• WHAT YOU WILL DO
The lines from the first line of the entries through the line containing "Task: Open the Total Paid card" are to be repeated exactly, with both of those lines included.
──────────────────────────────
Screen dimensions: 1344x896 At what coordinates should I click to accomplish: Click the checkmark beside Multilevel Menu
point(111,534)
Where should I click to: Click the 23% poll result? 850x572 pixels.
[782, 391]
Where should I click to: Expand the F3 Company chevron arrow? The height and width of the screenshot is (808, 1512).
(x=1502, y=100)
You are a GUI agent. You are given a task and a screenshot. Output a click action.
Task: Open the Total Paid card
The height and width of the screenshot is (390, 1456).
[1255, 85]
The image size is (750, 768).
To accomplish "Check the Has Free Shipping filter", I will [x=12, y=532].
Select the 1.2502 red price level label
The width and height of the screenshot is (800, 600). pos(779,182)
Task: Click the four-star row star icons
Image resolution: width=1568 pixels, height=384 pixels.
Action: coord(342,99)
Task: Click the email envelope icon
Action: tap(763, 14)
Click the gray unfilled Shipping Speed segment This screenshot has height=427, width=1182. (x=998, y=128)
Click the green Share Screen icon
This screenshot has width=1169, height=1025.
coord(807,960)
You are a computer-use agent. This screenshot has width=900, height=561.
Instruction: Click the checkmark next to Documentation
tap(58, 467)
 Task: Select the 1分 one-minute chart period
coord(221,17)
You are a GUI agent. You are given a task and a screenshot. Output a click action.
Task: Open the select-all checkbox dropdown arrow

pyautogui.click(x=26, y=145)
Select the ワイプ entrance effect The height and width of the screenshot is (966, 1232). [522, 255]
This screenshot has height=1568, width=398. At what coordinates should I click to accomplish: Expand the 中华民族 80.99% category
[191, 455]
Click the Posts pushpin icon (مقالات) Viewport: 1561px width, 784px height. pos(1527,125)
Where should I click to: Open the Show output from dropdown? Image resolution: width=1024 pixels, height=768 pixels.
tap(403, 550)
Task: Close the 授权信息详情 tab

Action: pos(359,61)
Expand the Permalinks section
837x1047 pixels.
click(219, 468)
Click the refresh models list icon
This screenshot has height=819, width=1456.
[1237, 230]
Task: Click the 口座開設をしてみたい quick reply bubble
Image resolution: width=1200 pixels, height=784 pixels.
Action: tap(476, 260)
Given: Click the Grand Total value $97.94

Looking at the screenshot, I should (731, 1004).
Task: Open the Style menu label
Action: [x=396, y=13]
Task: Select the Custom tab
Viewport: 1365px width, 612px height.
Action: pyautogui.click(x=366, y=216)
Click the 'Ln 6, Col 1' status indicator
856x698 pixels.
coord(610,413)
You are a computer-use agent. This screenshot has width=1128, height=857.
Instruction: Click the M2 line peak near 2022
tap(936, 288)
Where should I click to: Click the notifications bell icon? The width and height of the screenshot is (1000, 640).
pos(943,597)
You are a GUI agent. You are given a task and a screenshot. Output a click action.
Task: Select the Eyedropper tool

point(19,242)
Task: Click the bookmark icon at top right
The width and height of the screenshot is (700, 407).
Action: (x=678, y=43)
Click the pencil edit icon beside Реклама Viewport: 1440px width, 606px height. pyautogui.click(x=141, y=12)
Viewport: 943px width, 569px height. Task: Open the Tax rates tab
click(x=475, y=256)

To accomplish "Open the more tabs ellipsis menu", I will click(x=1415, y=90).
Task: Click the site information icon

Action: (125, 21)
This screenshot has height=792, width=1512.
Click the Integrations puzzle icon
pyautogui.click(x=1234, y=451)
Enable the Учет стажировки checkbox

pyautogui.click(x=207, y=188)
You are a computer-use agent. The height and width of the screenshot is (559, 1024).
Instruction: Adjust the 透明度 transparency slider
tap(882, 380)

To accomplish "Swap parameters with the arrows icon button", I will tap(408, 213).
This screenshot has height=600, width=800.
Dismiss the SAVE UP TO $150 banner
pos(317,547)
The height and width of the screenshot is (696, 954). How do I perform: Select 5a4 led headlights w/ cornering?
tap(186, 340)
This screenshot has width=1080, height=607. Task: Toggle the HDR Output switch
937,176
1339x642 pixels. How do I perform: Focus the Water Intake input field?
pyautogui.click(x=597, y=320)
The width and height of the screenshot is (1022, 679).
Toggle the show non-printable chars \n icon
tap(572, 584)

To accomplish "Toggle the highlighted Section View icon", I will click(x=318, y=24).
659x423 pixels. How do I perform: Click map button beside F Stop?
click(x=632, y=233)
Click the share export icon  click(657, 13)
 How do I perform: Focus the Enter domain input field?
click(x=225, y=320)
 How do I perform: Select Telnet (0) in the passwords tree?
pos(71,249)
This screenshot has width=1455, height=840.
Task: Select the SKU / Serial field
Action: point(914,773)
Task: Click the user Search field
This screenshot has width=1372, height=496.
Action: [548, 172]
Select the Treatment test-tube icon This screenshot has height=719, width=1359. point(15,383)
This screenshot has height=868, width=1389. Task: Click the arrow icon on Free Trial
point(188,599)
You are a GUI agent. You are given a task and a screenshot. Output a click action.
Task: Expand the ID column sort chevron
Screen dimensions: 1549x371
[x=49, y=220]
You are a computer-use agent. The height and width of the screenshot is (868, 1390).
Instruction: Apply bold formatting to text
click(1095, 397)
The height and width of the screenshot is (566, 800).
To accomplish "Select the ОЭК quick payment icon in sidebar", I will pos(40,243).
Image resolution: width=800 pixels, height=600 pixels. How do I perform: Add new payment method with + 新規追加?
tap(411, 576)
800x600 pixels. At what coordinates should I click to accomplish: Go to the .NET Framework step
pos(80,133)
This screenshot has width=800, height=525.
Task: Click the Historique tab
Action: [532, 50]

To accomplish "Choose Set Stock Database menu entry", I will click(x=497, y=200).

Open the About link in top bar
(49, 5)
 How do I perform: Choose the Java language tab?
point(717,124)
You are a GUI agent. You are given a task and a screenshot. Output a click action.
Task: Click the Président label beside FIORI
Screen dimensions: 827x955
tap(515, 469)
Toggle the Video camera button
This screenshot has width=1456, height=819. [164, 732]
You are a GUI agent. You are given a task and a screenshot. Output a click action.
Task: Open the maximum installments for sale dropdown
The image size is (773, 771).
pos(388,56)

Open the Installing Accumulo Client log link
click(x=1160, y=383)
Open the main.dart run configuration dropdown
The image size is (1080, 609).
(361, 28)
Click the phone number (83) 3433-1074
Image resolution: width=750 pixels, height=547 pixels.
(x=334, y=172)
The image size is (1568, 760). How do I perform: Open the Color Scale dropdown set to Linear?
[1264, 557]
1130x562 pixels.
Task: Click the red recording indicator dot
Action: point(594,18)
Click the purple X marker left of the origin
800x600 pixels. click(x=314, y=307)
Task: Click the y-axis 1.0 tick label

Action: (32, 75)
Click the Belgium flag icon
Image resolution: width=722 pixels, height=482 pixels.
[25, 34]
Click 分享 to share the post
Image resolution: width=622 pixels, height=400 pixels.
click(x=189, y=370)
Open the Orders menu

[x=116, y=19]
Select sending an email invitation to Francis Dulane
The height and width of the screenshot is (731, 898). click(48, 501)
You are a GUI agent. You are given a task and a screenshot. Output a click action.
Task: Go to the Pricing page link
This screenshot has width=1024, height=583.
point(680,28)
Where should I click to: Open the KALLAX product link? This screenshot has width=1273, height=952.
──────────────────────────────
• OUTPUT FOR THIS TASK
Screen dimensions: 1344x896 At what coordinates should I click to accomplish: Click the checkmark beside Multilevel Menu
point(111,534)
Where should I click to: Click the 23% poll result? 850x572 pixels.
[782, 391]
Where should I click to: Expand the F3 Company chevron arrow? The height and width of the screenshot is (808, 1512).
(x=1502, y=100)
You are a GUI agent. You are given a task and a screenshot. Output a click action.
Task: Open the Total Paid card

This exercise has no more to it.